**DATA EXTRACT**
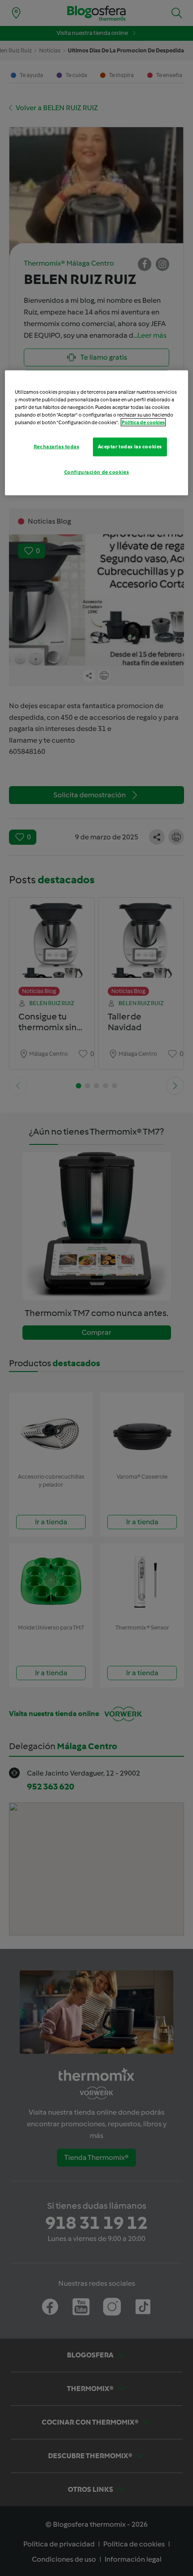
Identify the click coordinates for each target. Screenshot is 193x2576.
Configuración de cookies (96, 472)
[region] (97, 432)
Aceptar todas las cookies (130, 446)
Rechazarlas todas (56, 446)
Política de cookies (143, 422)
==
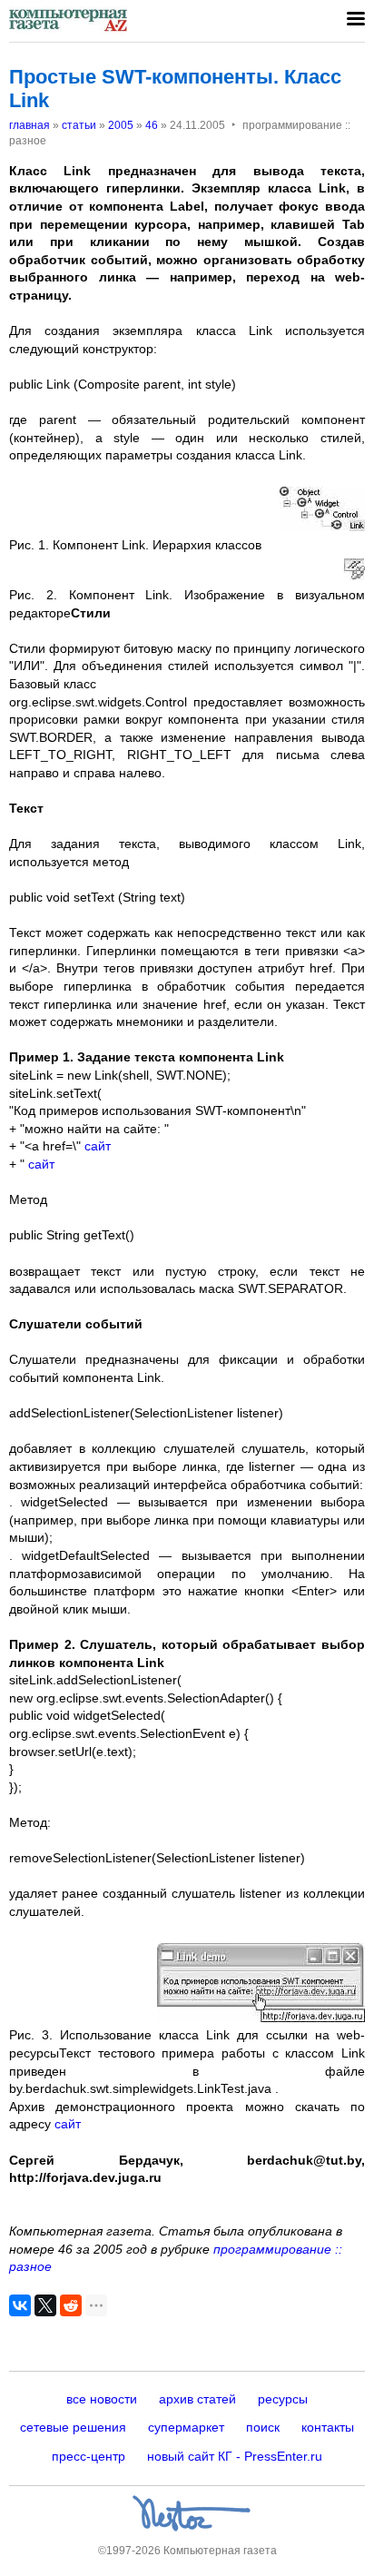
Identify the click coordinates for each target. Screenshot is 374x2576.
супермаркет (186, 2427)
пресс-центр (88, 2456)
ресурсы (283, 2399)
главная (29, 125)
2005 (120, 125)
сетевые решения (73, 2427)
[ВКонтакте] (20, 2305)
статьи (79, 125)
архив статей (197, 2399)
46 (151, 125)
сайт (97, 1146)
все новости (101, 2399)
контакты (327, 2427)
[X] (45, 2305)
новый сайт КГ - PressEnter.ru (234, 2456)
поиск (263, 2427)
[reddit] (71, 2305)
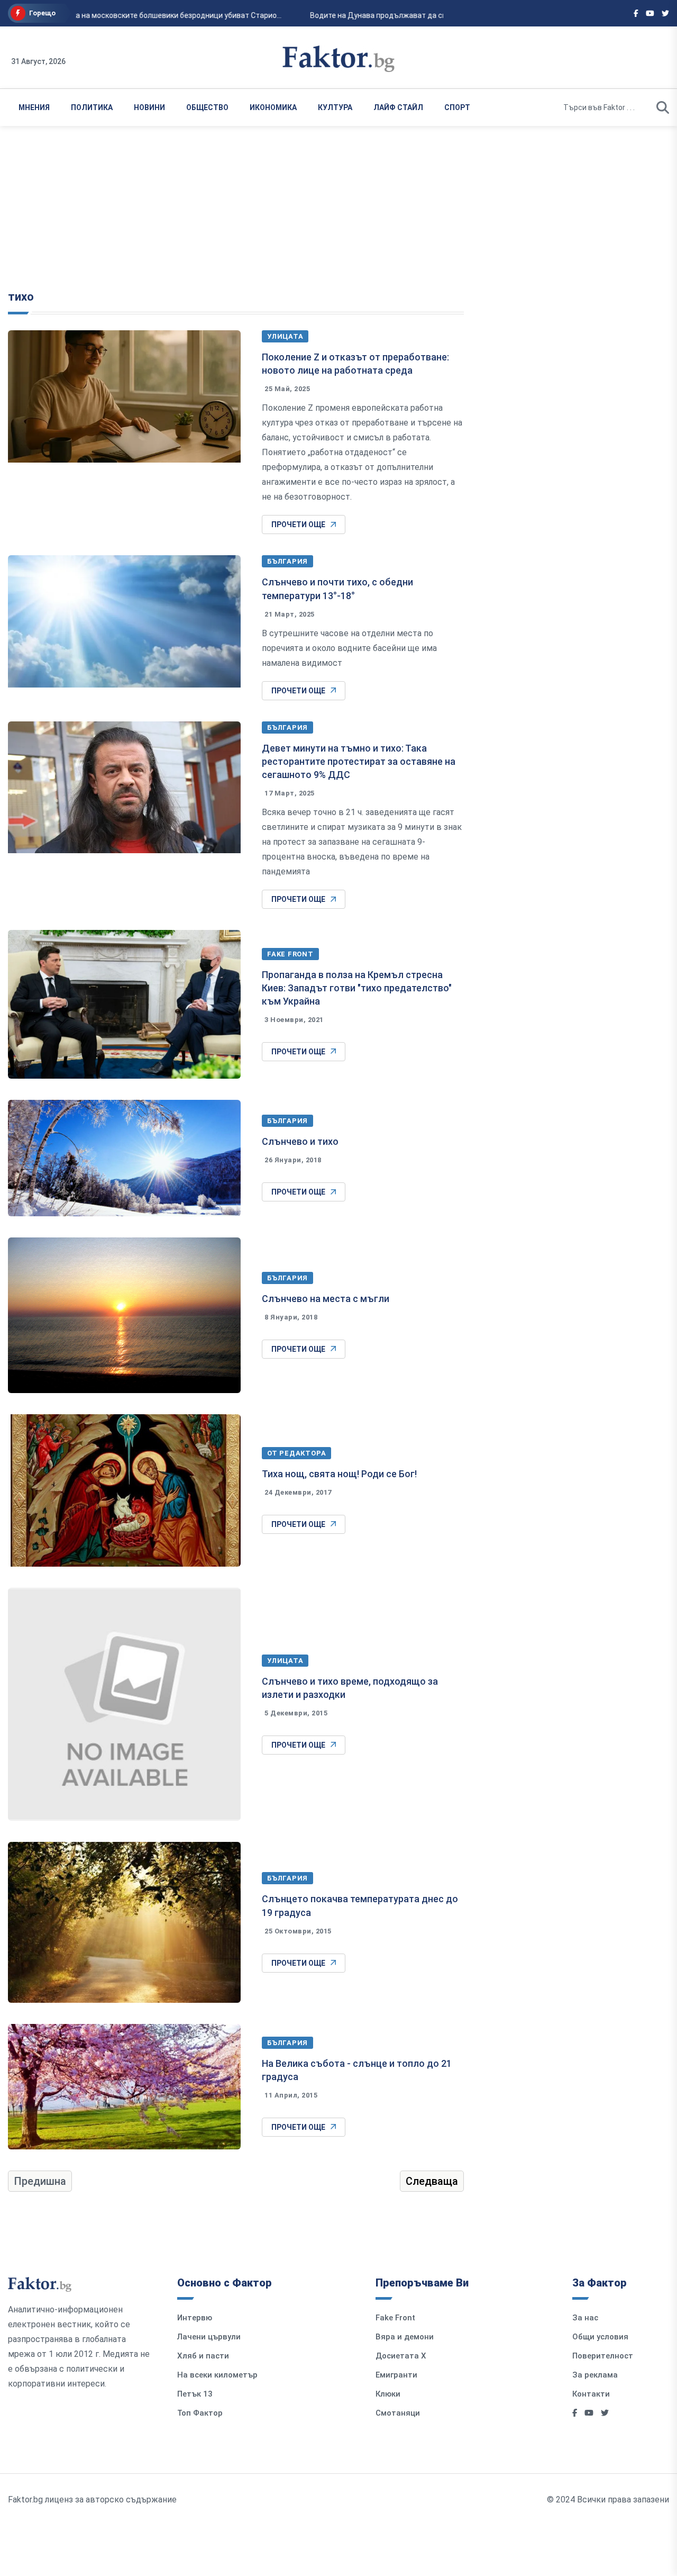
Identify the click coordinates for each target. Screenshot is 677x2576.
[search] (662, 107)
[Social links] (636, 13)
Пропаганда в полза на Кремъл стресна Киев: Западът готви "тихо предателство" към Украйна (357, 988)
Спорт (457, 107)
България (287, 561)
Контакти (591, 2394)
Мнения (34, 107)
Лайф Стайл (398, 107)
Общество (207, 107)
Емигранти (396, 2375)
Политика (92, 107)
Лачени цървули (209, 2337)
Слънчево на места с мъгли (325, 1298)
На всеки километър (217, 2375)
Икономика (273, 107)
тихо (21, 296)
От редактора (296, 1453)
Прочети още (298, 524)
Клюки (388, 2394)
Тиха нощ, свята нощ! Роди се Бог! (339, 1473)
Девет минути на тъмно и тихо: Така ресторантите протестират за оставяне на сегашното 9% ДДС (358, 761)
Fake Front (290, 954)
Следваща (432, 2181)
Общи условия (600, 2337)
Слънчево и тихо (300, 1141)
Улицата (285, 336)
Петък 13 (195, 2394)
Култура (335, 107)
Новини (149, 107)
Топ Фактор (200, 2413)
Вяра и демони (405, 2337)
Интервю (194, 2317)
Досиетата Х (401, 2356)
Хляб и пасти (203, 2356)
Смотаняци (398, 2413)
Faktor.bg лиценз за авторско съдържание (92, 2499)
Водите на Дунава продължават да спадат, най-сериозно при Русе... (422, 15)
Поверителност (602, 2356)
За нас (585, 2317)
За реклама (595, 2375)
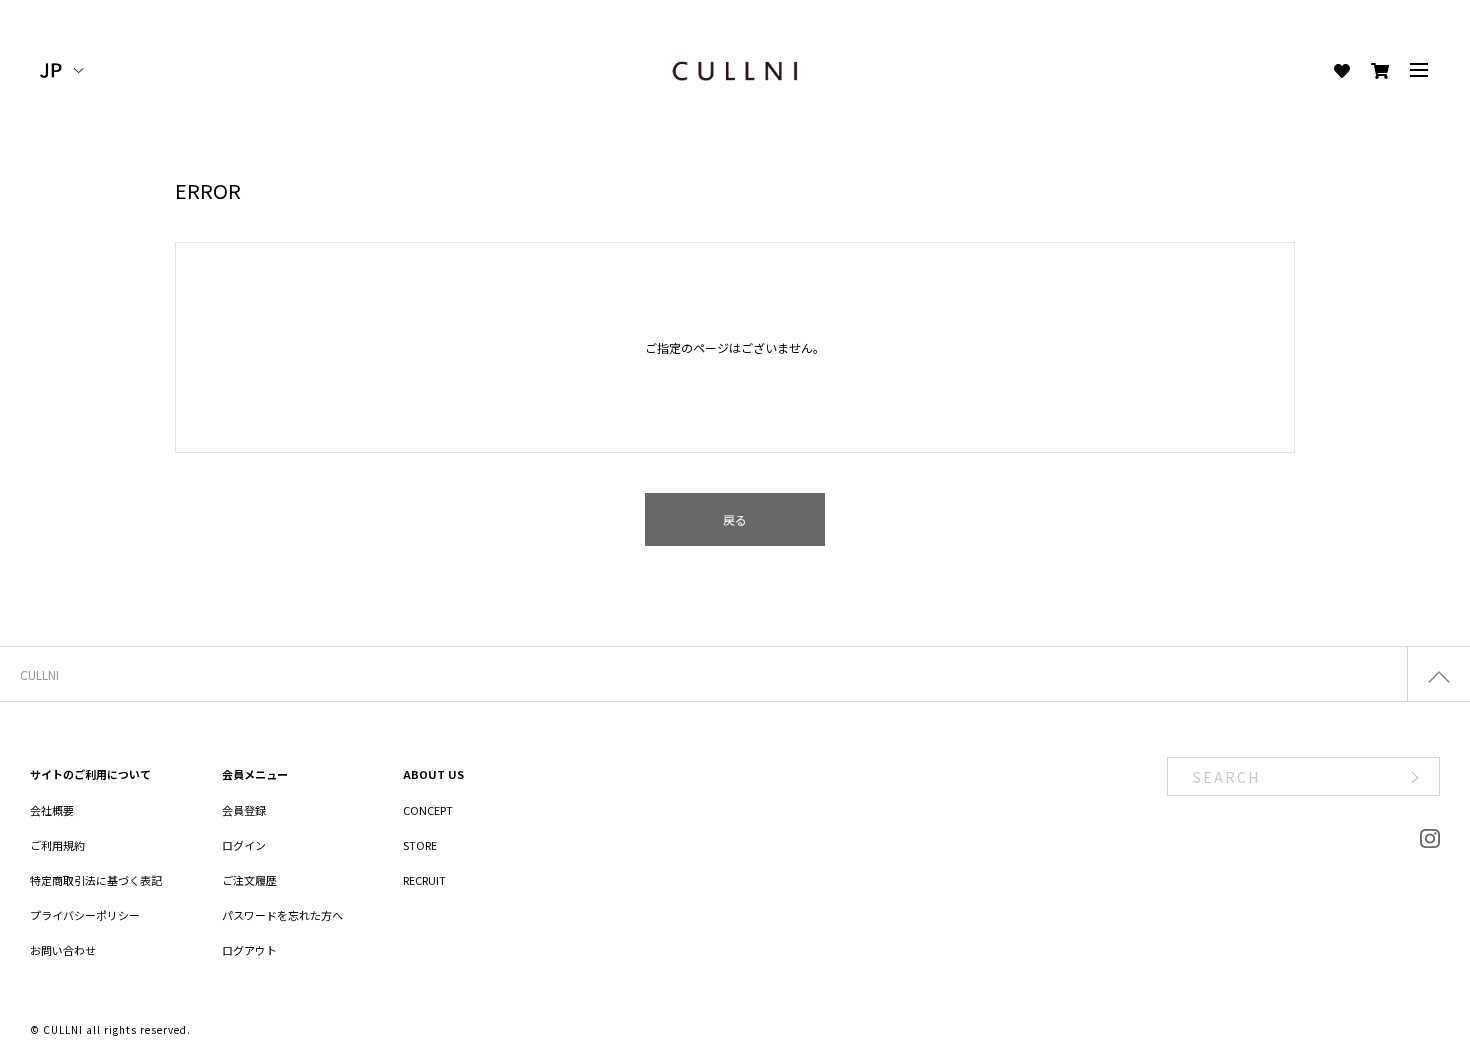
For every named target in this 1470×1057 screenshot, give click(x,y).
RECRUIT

**WHAT THE TASK ASKS**
Reproduce exactly the section above that begins at the line containing "Култура (335, 107)" and ends at the line containing "Faktor.bg лиценз за", leaving out all other lines.

**OUTPUT FOR THIS EXERCISE**
Култура (335, 107)
Новини (149, 107)
Топ Фактор (200, 2413)
Вяра и демони (405, 2337)
Интервю (194, 2317)
Досиетата Х (401, 2356)
Хляб и пасти (203, 2356)
Смотаняци (398, 2413)
Faktor.bg лиценз за авторско съдържание (92, 2499)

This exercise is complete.